%%
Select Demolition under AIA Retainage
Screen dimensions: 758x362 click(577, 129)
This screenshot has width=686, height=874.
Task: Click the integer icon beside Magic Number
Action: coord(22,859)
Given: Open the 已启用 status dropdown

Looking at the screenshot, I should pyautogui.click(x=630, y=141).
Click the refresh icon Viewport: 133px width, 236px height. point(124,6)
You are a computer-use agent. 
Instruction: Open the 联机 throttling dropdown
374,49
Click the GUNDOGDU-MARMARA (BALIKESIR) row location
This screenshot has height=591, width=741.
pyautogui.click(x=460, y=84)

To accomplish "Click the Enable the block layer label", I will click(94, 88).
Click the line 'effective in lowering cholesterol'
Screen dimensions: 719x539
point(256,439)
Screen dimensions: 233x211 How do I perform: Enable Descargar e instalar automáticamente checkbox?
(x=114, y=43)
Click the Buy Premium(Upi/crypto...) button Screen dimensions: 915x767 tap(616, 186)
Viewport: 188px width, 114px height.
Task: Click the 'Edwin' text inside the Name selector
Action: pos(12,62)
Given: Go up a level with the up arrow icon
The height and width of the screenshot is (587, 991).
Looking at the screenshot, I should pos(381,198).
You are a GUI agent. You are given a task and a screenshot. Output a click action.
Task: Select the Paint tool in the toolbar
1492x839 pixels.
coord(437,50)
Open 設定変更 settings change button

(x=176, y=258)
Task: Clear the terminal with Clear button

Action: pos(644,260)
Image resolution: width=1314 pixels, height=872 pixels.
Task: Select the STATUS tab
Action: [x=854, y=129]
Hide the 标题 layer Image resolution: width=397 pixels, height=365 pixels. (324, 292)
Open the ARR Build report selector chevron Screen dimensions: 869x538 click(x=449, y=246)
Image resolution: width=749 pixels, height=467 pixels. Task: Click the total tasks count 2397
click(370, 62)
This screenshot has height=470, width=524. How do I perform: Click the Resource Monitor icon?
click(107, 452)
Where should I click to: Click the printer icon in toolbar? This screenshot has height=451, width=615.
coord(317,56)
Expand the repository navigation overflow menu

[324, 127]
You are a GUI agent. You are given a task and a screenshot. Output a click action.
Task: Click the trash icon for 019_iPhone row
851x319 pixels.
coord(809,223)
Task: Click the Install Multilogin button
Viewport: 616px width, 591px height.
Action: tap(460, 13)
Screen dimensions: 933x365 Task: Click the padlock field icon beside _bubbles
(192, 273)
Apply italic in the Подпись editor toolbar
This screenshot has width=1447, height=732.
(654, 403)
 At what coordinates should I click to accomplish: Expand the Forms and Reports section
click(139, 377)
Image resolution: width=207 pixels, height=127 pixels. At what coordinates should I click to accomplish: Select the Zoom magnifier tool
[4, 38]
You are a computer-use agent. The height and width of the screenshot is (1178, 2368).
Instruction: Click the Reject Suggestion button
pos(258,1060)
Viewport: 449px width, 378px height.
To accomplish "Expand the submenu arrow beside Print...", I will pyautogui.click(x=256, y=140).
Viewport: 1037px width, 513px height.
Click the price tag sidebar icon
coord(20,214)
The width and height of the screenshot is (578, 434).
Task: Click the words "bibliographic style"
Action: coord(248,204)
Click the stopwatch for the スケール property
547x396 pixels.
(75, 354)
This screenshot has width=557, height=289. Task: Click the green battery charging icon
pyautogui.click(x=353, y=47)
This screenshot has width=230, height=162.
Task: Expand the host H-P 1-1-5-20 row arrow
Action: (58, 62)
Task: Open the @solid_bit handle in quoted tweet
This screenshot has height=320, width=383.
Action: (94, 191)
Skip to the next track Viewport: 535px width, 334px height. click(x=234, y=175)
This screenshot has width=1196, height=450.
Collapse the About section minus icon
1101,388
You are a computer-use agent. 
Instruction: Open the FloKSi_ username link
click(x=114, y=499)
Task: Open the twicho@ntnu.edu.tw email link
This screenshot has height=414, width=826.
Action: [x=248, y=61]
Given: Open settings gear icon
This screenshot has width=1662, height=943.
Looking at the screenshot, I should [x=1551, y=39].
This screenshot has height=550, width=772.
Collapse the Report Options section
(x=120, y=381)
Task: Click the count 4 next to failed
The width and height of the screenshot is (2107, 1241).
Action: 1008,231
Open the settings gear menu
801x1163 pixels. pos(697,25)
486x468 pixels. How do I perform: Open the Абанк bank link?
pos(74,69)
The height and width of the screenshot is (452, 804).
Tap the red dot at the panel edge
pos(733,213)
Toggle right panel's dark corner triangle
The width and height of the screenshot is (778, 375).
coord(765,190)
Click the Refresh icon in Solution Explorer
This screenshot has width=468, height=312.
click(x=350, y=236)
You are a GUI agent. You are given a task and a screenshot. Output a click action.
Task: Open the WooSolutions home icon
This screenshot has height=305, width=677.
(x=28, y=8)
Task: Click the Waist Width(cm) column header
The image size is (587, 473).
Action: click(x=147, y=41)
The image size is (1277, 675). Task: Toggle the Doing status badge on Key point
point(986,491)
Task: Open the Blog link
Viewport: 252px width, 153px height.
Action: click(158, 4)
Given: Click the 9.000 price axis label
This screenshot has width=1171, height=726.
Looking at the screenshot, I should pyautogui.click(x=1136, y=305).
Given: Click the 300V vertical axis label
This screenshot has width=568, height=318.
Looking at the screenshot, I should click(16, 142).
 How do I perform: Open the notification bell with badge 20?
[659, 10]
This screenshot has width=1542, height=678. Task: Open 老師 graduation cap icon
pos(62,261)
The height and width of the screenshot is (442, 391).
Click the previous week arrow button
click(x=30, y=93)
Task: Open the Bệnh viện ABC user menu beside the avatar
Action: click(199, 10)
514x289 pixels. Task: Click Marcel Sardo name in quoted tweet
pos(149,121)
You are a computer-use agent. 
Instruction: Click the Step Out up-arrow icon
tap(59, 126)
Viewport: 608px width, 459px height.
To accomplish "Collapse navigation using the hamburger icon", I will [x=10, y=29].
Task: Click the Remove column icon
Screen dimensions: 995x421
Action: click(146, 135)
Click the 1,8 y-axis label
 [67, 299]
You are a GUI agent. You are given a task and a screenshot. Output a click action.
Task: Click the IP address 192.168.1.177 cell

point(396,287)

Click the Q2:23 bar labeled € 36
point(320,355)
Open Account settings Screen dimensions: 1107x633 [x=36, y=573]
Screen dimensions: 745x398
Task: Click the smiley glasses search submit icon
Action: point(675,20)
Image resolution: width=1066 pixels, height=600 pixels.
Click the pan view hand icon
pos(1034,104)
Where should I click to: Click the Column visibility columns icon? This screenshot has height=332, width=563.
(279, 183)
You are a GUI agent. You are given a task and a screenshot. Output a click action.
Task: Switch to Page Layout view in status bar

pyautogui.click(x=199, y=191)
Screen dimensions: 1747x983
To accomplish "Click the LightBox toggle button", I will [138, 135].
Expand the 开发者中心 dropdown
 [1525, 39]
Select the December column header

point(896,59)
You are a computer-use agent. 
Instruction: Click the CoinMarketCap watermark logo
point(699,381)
%%
- [Exercise description]: Reproduce every line of the material above without alteration.

- [The answer]:
Select Demolition under AIA Retainage
Screen dimensions: 758x362 click(577, 129)
This screenshot has width=686, height=874.
Task: Click the integer icon beside Magic Number
Action: coord(22,859)
Given: Open the 已启用 status dropdown

Looking at the screenshot, I should pyautogui.click(x=630, y=141).
Click the refresh icon Viewport: 133px width, 236px height. point(124,6)
You are a computer-use agent. 
Instruction: Open the 联机 throttling dropdown
374,49
Click the GUNDOGDU-MARMARA (BALIKESIR) row location
This screenshot has height=591, width=741.
pyautogui.click(x=460, y=84)

To accomplish "Click the Enable the block layer label", I will click(94, 88).
Click the line 'effective in lowering cholesterol'
Screen dimensions: 719x539
point(256,439)
Screen dimensions: 233x211 How do I perform: Enable Descargar e instalar automáticamente checkbox?
(x=114, y=43)
Click the Buy Premium(Upi/crypto...) button Screen dimensions: 915x767 tap(616, 186)
Viewport: 188px width, 114px height.
Task: Click the 'Edwin' text inside the Name selector
Action: pos(12,62)
Given: Go up a level with the up arrow icon
The height and width of the screenshot is (587, 991).
Looking at the screenshot, I should pos(381,198).
You are a GUI agent. You are given a task and a screenshot. Output a click action.
Task: Select the Paint tool in the toolbar
1492x839 pixels.
coord(437,50)
Open 設定変更 settings change button

(x=176, y=258)
Task: Clear the terminal with Clear button

Action: pos(644,260)
Image resolution: width=1314 pixels, height=872 pixels.
Task: Select the STATUS tab
Action: [x=854, y=129]
Hide the 标题 layer Image resolution: width=397 pixels, height=365 pixels. (324, 292)
Open the ARR Build report selector chevron Screen dimensions: 869x538 click(x=449, y=246)
Image resolution: width=749 pixels, height=467 pixels. Task: Click the total tasks count 2397
click(370, 62)
This screenshot has height=470, width=524. How do I perform: Click the Resource Monitor icon?
click(107, 452)
Where should I click to: Click the printer icon in toolbar? This screenshot has height=451, width=615.
coord(317,56)
Expand the repository navigation overflow menu

[324, 127]
You are a GUI agent. You are given a task and a screenshot. Output a click action.
Task: Click the trash icon for 019_iPhone row
851x319 pixels.
coord(809,223)
Task: Click the Install Multilogin button
Viewport: 616px width, 591px height.
Action: tap(460, 13)
Screen dimensions: 933x365 Task: Click the padlock field icon beside _bubbles
(192, 273)
Apply italic in the Подпись editor toolbar
This screenshot has width=1447, height=732.
(654, 403)
 At what coordinates should I click to accomplish: Expand the Forms and Reports section
click(139, 377)
Image resolution: width=207 pixels, height=127 pixels. At what coordinates should I click to accomplish: Select the Zoom magnifier tool
[4, 38]
You are a computer-use agent. The height and width of the screenshot is (1178, 2368).
Instruction: Click the Reject Suggestion button
pos(258,1060)
Viewport: 449px width, 378px height.
To accomplish "Expand the submenu arrow beside Print...", I will pyautogui.click(x=256, y=140).
Viewport: 1037px width, 513px height.
Click the price tag sidebar icon
coord(20,214)
The width and height of the screenshot is (578, 434).
Task: Click the words "bibliographic style"
Action: coord(248,204)
Click the stopwatch for the スケール property
547x396 pixels.
(75, 354)
This screenshot has width=557, height=289. Task: Click the green battery charging icon
pyautogui.click(x=353, y=47)
This screenshot has width=230, height=162.
Task: Expand the host H-P 1-1-5-20 row arrow
Action: (58, 62)
Task: Open the @solid_bit handle in quoted tweet
This screenshot has height=320, width=383.
Action: (94, 191)
Skip to the next track Viewport: 535px width, 334px height. click(x=234, y=175)
This screenshot has width=1196, height=450.
Collapse the About section minus icon
1101,388
You are a computer-use agent. 
Instruction: Open the FloKSi_ username link
click(x=114, y=499)
Task: Open the twicho@ntnu.edu.tw email link
This screenshot has height=414, width=826.
Action: [x=248, y=61]
Given: Open settings gear icon
This screenshot has width=1662, height=943.
Looking at the screenshot, I should [x=1551, y=39].
This screenshot has height=550, width=772.
Collapse the Report Options section
(x=120, y=381)
Task: Click the count 4 next to failed
The width and height of the screenshot is (2107, 1241).
Action: 1008,231
Open the settings gear menu
801x1163 pixels. pos(697,25)
486x468 pixels. How do I perform: Open the Абанк bank link?
pos(74,69)
The height and width of the screenshot is (452, 804).
Tap the red dot at the panel edge
pos(733,213)
Toggle right panel's dark corner triangle
The width and height of the screenshot is (778, 375).
coord(765,190)
Click the Refresh icon in Solution Explorer
This screenshot has width=468, height=312.
click(x=350, y=236)
You are a GUI agent. You are given a task and a screenshot. Output a click action.
Task: Open the WooSolutions home icon
This screenshot has height=305, width=677.
(x=28, y=8)
Task: Click the Waist Width(cm) column header
The image size is (587, 473).
Action: click(x=147, y=41)
The image size is (1277, 675). Task: Toggle the Doing status badge on Key point
point(986,491)
Task: Open the Blog link
Viewport: 252px width, 153px height.
Action: click(158, 4)
Given: Click the 9.000 price axis label
This screenshot has width=1171, height=726.
Looking at the screenshot, I should pyautogui.click(x=1136, y=305).
Given: Click the 300V vertical axis label
This screenshot has width=568, height=318.
Looking at the screenshot, I should click(16, 142).
 How do I perform: Open the notification bell with badge 20?
[659, 10]
This screenshot has width=1542, height=678. Task: Open 老師 graduation cap icon
pos(62,261)
The height and width of the screenshot is (442, 391).
Click the previous week arrow button
click(x=30, y=93)
Task: Open the Bệnh viện ABC user menu beside the avatar
Action: click(199, 10)
514x289 pixels. Task: Click Marcel Sardo name in quoted tweet
pos(149,121)
You are a computer-use agent. 
Instruction: Click the Step Out up-arrow icon
tap(59, 126)
Viewport: 608px width, 459px height.
To accomplish "Collapse navigation using the hamburger icon", I will [x=10, y=29].
Task: Click the Remove column icon
Screen dimensions: 995x421
Action: click(146, 135)
Click the 1,8 y-axis label
 [67, 299]
You are a GUI agent. You are given a task and a screenshot. Output a click action.
Task: Click the IP address 192.168.1.177 cell

point(396,287)

Click the Q2:23 bar labeled € 36
point(320,355)
Open Account settings Screen dimensions: 1107x633 [x=36, y=573]
Screen dimensions: 745x398
Task: Click the smiley glasses search submit icon
Action: point(675,20)
Image resolution: width=1066 pixels, height=600 pixels.
Click the pan view hand icon
pos(1034,104)
Where should I click to: Click the Column visibility columns icon? This screenshot has height=332, width=563.
(279, 183)
You are a GUI agent. You are given a task and a screenshot. Output a click action.
Task: Switch to Page Layout view in status bar

pyautogui.click(x=199, y=191)
Screen dimensions: 1747x983
To accomplish "Click the LightBox toggle button", I will [138, 135].
Expand the 开发者中心 dropdown
 [1525, 39]
Select the December column header

point(896,59)
You are a computer-use agent. 
Instruction: Click the CoinMarketCap watermark logo
point(699,381)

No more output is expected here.